O ex-deputado estadual mineiro Lincoln Drumond (PL) contratou a LF Marketing Empresarial para prestação de serviços na área de “consultoria, assessoria e pesquisa”. A empresa tem como sócio-administrador Luan Lennon Camacho Braga Oliveira, o influencer Luan Lennon, preso no Rio de Janeiro (RJ), no último dia 8, por forjar o próprio assalto.
Segundo os dados abertos da Casa, a Assembleia ressarciu Lincoln Drumond em R$ 26,6 mil pelos serviços prestados pela empresa de Luan Lennon. Foram cinco notas fiscais cadastradas no sistema, entre novembro do ano passado e março deste ano. Quatro delas são no valor de R$ 6 mil. A última totaliza R$ 2,6 mil.
O ex-parlamentar do PL foi o único integrante do Legislativo Estadual a fechar acordo com a LF. A parceria envolveu o uso de páginas administradas por Lennon no Instagram para impulsionar, por meio de posts em conjunto, publicações feitas pelo perfil de Drumond.
Ex-vereador de Coronel Fabriciano, no Vale do Rio Doce, Drumond assumiu mandato como suplente no ano passado. Ele perdeu a cadeira — conquistada pela eleição de Coronel Sandro (PL) para a Prefeitura de Governador Valadares — após a deputada estadual Alê Portela (PL) deixar a Secretaria de Desenvolvimento Social de Minas Gerais (Sedese) e retornar à Assembleia, em março deste ano, para tentar a reeleição.
Em nota enviada à reportagem, Lincoln Drumond informou que a contratação da empresa “ocorreu de forma legítima, transparente e pautada em critérios técnicos e profissionais”.
O ex-deputado esclareceu que representantes da empresa o procuraram em 2023 e 2024, mas não houve contratação à ocasião porque “os serviços apresentados naquele momento ainda não atendiam plenamente às necessidades do mandato”.
O posterior acordo no âmbito da Assembleia, segundo Drumond, aconteceu “diante da evolução da empresa, da ampliação da estrutura profissional e da qualidade dos serviços entregues”.
“Importante destacar que a empresa não se resume à figura de um único integrante. […] Se houve qualquer erro por parte do proprietário da empresa, os fatos devem ser devidamente apurados pelas autoridades competentes, cabendo aos responsáveis responder por seus atos na forma da lei”, esclareceu o ex-parlamentar da Assembleia.
Posts em conjunto
De acordo com Drumond, o gabinete dele adquiriu o plano ouro oferecido pela LF Marketing Empresarial Ltda. Esse pacote de serviços inclui a oferta de “20 postagens ou collabs por mês nas maiores páginas de apoio no Brasil”.

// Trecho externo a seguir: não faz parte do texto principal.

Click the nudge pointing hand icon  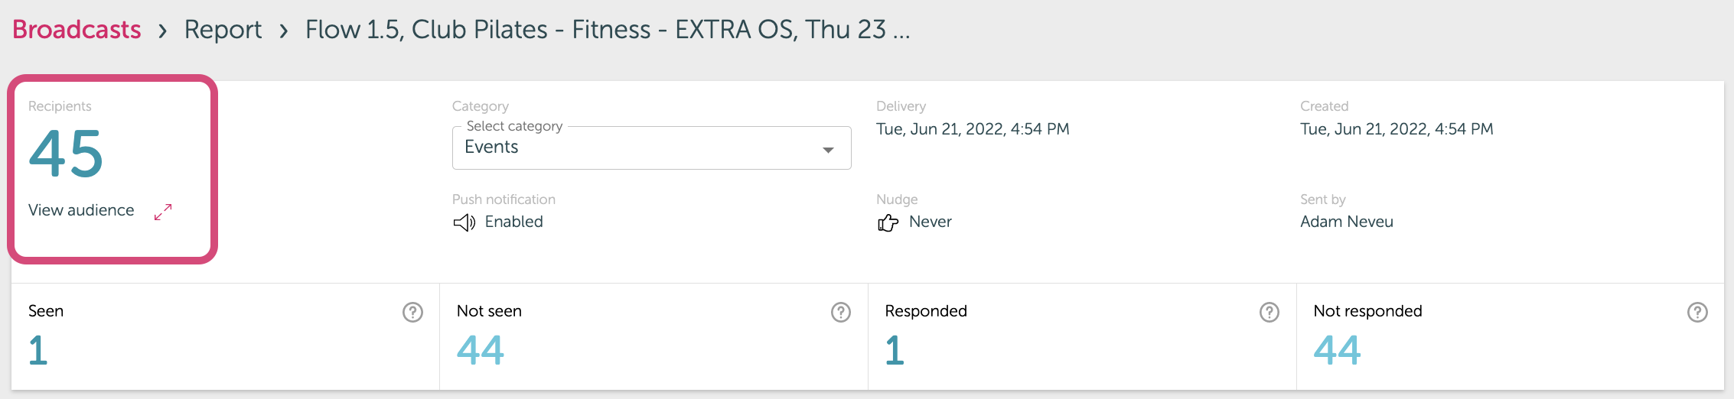click(x=888, y=222)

Durante o período de contratação, entre novembro de 2025 e março deste ano, Lincoln Drumond realizou postagens em parceria com perfis e jornais alinhados à direita, diretórios partidários do PL no interior e até contas de apoio ao deputado federal Nikolas Ferreira (PL-MG).
A pessoa jurídica de Luan Lennon tem a alcunha “LF Empresarial” como nome fantasia. Segundo a Receita Federal, a firma, que tem capital social de R$ 50 mil, realiza atividades de consultoria empresarial, publicidade, promoção de vendas e treinamento profissional.
A prisão do influencer
Conhecido nas mídias sociais por denunciar flanelinhas, Luan Lennon tem cerca de 1 milhão de seguidores no Instagram. Ele foi preso na madrugada da última sexta-feira (8) ao forjar o roubo de um celular em uma gravação de vídeo, nas proximidades da Praça da República, Centro do Rio de Janeiro, segundo informações da CNN Brasil.
De acordo com a PM, imagens de câmeras de segurança flagraram que o celular de cor branca furtado divergia das características do aparelho da Xiaomi em posse de Luan Lennon. O acusado do crime afirmou que era usuário de drogas, que teria recebido R$ 30 para pegar um aparelho semelhante em um carro próximo ao local. Esse dispositivo, no entanto, era da marca iPhone.
A polícia, então, prendeu Luan Lennon por falsa comunicação de crime e simulação de flagrante.
Em nota enviada à CNN, a Polícia Civil do Rio informou que após trabalho investigativo, os agentes identificaram que se tratava de um crime forjado e que com base nas apurações, os policiais realizaram diligências que resultaram na identificação de outras duas pessoas envolvidas no esquema. Os três foram ouvidos e autuados em flagrante pelo crime de denunciação caluniosa.